Quick-win strategies identified by WRAP could reduce use of resources by 38 million tonnes per year by 2020

Posted: Friday 31st December 2010

New research from WRAP (Waste & Resources Action Programme) has set out for the first time the contribution resource efficiency could make to conserving water and scarce materials in the UK at the same time as reducing our ecological footprint and cutting greenhouse gas emissions.

The research: "Securing the Future - The Role of Resource Efficiency" was launched at WRAP’s annual conference on 9th November 2010. It has shown that 13 quick-win resource efficiency measures would reduce the UK’s use of water extracted from rivers, lakes and underground by 6%. That’s the same as more than halving household water use across the UK.
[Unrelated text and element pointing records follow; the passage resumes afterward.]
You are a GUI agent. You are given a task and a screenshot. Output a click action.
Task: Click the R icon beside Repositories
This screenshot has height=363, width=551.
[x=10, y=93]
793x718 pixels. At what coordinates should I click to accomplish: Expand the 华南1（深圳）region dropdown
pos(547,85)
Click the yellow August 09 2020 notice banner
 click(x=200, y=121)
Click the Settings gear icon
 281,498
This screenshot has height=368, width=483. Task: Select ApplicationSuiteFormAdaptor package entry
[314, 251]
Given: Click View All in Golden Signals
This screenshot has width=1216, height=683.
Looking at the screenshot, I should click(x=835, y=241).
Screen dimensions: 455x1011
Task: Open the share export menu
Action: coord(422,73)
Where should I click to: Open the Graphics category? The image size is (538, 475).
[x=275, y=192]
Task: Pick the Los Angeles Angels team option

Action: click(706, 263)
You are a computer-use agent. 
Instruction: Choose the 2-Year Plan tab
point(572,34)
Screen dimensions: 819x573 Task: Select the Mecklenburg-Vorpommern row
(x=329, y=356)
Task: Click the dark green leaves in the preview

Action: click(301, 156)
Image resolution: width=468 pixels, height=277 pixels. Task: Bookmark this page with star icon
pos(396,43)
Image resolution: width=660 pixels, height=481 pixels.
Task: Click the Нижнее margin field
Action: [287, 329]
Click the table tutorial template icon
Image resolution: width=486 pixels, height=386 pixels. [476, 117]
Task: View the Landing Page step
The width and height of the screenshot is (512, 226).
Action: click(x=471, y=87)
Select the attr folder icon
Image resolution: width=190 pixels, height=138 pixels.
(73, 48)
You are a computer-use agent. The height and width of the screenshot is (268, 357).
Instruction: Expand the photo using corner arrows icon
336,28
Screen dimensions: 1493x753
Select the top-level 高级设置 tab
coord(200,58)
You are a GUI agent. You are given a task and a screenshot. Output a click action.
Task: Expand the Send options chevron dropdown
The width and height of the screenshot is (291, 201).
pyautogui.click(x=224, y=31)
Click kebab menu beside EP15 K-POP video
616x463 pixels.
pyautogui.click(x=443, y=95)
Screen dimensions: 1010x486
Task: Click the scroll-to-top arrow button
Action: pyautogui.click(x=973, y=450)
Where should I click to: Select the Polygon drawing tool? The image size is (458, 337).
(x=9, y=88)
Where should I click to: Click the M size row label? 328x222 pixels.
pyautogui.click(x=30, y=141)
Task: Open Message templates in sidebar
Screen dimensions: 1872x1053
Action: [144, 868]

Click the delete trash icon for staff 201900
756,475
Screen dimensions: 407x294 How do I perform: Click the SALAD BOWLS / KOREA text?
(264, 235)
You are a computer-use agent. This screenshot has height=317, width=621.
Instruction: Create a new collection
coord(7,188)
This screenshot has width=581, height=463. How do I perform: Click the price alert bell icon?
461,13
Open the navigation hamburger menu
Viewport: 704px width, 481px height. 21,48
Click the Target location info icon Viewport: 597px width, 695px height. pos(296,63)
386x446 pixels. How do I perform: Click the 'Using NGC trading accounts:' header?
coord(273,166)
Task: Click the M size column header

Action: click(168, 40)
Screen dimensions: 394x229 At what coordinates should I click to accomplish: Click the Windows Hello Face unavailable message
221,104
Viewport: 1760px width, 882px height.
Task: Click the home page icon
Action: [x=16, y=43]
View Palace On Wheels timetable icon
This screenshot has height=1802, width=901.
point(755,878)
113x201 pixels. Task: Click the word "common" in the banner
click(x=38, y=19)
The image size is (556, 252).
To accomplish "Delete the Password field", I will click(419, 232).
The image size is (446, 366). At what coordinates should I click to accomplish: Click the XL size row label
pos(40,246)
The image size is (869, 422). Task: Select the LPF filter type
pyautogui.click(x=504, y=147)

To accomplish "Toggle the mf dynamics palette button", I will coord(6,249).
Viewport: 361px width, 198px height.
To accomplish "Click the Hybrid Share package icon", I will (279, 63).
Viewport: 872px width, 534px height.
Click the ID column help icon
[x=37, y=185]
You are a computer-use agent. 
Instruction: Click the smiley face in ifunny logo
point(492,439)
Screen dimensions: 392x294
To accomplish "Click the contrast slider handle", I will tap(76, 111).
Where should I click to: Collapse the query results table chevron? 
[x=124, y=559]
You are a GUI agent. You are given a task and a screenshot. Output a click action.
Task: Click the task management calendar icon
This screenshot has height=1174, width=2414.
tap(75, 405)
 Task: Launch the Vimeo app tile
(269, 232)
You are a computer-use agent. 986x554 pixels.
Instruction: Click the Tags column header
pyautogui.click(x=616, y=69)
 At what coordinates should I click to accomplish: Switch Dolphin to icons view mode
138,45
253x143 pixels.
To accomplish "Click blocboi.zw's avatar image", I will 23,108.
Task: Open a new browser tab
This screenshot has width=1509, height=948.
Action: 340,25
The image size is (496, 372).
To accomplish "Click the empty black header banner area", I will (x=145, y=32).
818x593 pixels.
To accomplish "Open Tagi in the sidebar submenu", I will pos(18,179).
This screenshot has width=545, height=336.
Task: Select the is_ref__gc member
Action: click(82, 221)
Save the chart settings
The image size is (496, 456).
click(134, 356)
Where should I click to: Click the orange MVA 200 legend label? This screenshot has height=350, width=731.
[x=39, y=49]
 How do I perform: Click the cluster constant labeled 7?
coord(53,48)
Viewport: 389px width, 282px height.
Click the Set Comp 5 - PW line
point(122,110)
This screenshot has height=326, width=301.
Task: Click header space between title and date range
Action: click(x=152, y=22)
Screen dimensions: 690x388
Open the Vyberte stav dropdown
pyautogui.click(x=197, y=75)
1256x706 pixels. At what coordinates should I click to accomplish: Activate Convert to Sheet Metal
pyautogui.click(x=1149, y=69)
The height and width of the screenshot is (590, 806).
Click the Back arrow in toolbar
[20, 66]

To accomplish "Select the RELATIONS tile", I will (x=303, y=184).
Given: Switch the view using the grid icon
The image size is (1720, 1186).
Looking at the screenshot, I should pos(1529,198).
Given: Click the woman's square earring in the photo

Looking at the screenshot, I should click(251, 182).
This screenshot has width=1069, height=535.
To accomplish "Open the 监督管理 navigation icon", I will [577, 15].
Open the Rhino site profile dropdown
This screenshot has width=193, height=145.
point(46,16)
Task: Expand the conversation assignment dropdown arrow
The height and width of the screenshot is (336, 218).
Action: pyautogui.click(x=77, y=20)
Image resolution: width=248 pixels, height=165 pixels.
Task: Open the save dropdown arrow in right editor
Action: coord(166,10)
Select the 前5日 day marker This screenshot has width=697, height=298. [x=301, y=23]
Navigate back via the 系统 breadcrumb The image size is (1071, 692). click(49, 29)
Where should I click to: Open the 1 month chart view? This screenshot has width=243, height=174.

Excluding water and fossil fuels, the UK currently uses around 520 million tonnes of raw materials a year directly. The research also looked at 11 materials of concern – including iron ore and steel, wood, plastics, aluminium, gypsum, copper, cobalt, lithium and rare earths - and showed how the same resource efficiency strategies could reduce our use of these materials by 38 million tonnes per year by 2020.

It also concluded that our reliance on specific materials such as rare earths, cobalt and lithium could be reduced by 10-25% by 2020 through the strategies.

This work builds on the unique research of WRAP’s 2009 report: Meeting The UK Climate Challenge: The Contribution of Resource Efficiency where the 13 resource efficiency strategies were developed and were found to deliver as much as 10% of the UK’s obligations to reducing greenhouse gases if implemented.

The new report considers ways in which resource efficiency can reduce the amount of water extracted from rivers, lakes and groundwater to provide the goods and services we need. It shows that water extraction attributed to UK citizens could be reduced by approximately 80 litres per day. To put this in perspective, the direct water use per person per day is approximately 140 litres. So looking simply at halving our food waste by 2020 (Strategy 10 below) we could save 350million cubic metres of water per year – the equivalent of all the water in Lake Windermere.

Just through redesigning products to use less materials (Strategy 1), WRAP estimates that UK businesses could save 59 million cubic metres of water a year by 2020 – the same as half the volume of water in Rutland Water in the Lakes district.

The report represents the first known attempt to track the movement of materials across the whole of the UK economy, rather than simply looking at sectors and products in isolation.

WRAP’s Chief Executive, Dr Liz Goodwin said: “There is growing concern about the future security of valuable resources such as food and water, given the rate at which we are using them. WRAP’s ground-breaking research shows there are things we can do to make a real difference if there is a will to tackle this problem.”

Rare Earths (used in laptops, flat-screen TVs, I-pods and mobile phone) have been recently highlighted as potentially at risk as China currently produces 97% of the world’s supply and has announced it will cut exports be a third next year.

The UK also named “disruption to international supplies of resources (eg food and minerals)” as a tier three Security Risk in its National Security Strategy released on October 18th 2010.

The ecological footprint describes the amount of land required to meet our needs. If everyone lived as we do in the UK, we would need 3 planet Earths to meet our needs2. Overall, the strategies would also deliver a reduction in the UK’s ecological footprint of 6% by 2020.